Y eso que no has llegado a mi edad, dijo. “A mi edad, los años se van más rápido”. Intenté decirle que era porque pensaba demasiado en eso. Me di cuenta de que no había gran distancia entre los dos y tomé la decisión de esperar unos años. Ahora vivo lo que me dijo aquella vez. Todavía no lo alcanzo, pero ya lo vivo. Y sí: entre más viejos somos, más rápido se van los días. Y sí: pienso más en eso.
Imaginemos que nunca me advirtió que mientras más años tienes, más rápido palpita el tiempo. ¿Se me irían más lentos los años? ¿Pensaría menos en eso?
Esto le concierne al tiempo: entre más años tienes, te trata con mayor desdén. Otra manera de saber qué tan maduro o joven eres, es midiendo con cuánto desdén te trata el tiempo.
Hoy tuve tiempo de lavar platos, tender mi cama (tender, ¿por qué decimos tender?), cortarme las uñas, arreglar libros, escribir unos párrafos y leer unas páginas, ir al cine, prepararme la cena y ver tele.
El tiempo fue amable conmigo: sentí que hice mucho, cuando en realidad me dediqué a domesticidades.
Mi madre y mi padre me llaman cada vez que pueden. Yo hago lo mismo. Si tengo tiempo y dinero, tomo un avión y voy a verlos. Podemos más que hace unos años; qué va: más que hace meses. Tenemos prisa por vernos. El tiempo que pasamos juntos vale oro. Procuro abrazarlos, besarlos, dormir con ellos. Procuro inyectarles mi propia sangre, mi propia vida. Allí, frente a los dos, él conectado al oxígeno y ella a la estufa, le pido al tiempo lo que no hará: que se detenga. No hay manera de influir en su desdén; el tiempo no entiende razones. Cuando estoy junto a mis viejos no puedo decir quién es joven o quién es viejo: somos una misma carne, un mismo nudo en la garganta, una misma carcajada, una misma idea del mundo.

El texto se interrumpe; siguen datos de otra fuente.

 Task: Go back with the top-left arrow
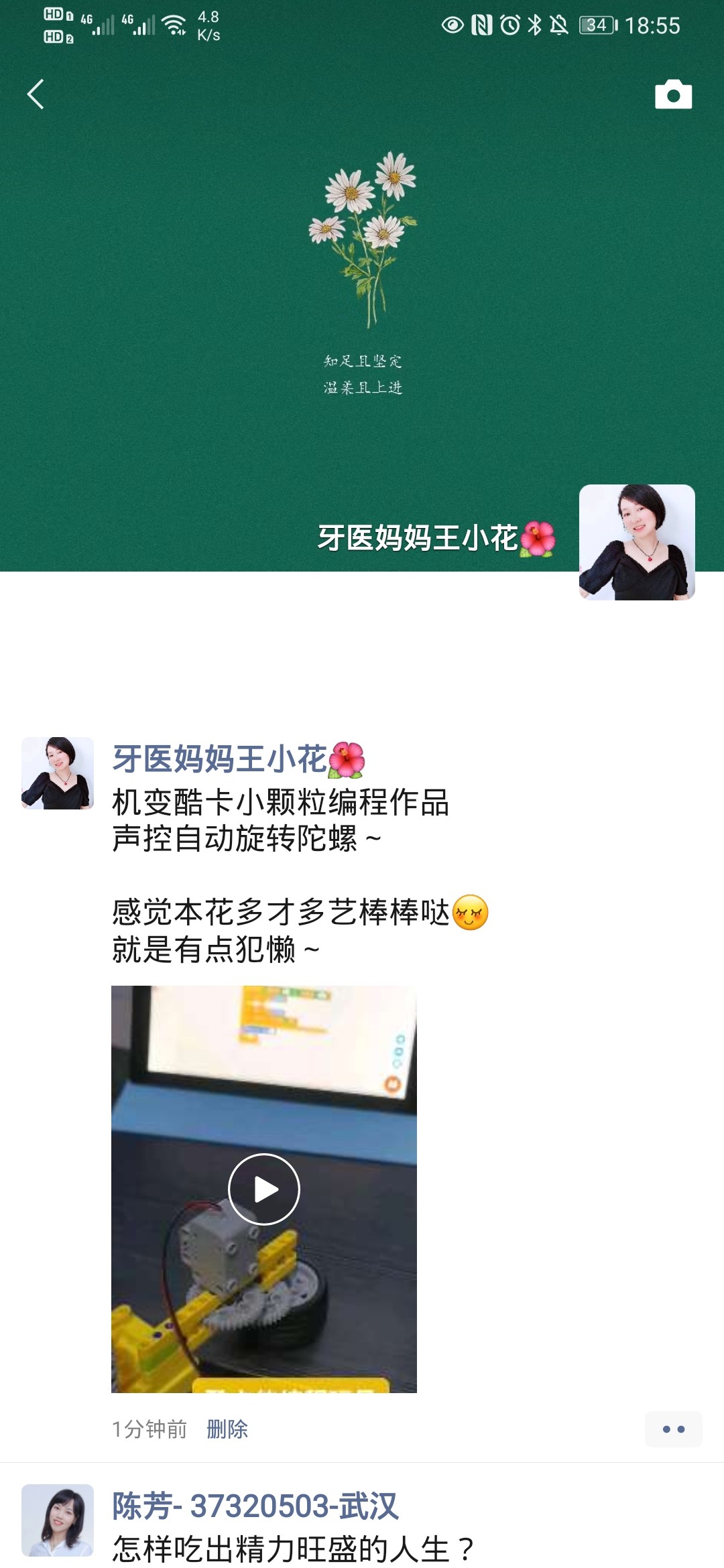tap(36, 94)
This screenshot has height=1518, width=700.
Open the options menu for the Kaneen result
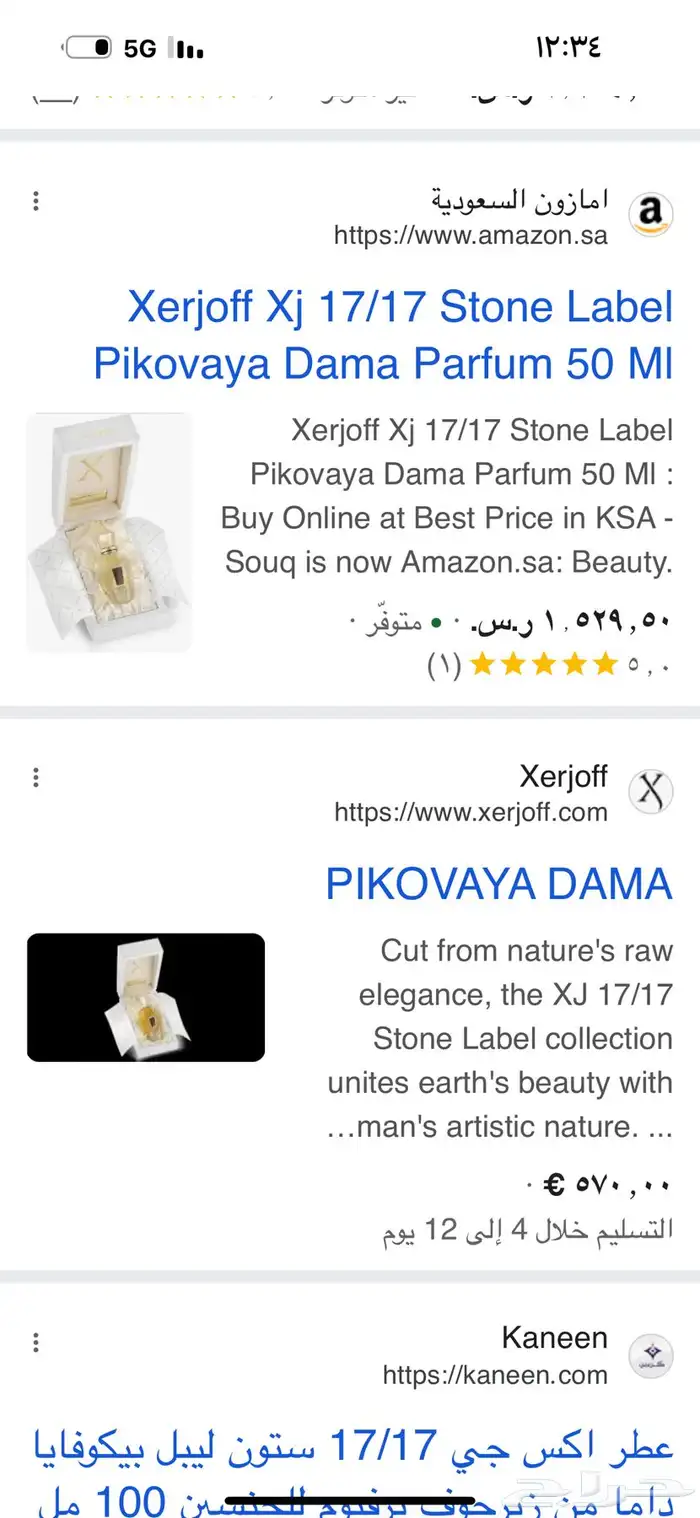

Cuando mi padre regresa al hospital, me le hinco al tiempo. Sé que estoy frente a un dios equivocado. Le pido que se vaya despacio, que tenga misericordia. Su respuesta me parece conocida: “A mi edad, los años se van más rápido”. (El tiempo es viejo y lleva prisa). Me desconsuelo, me tiro a llorar como chamaco cagón y me da sueño. Despierto con el corazón frágil como de veinteañero; tomo el teléfono de un manotazo y luego me tranquilizo: todo está bien allá, me digo.
Otra burla, otro desdén del tiempo: las malas noticias son las únicas que pueden administrar su propio ritmo y destino: siempre te llegarán con gran prisa. Y aquí no importa si eres joven o eres viejo. Aquí no importa qué tan preparado te sientas. Las malas noticias llegarán, cuando lleguen, como un rayo y con exactitud de reloj suizo.
Frente a lo inevitable, no hay diferencia entre ser joven o ser viejo: yo me acurruco en una esquina de la cama como un niño y leo en voz alta para no pensar.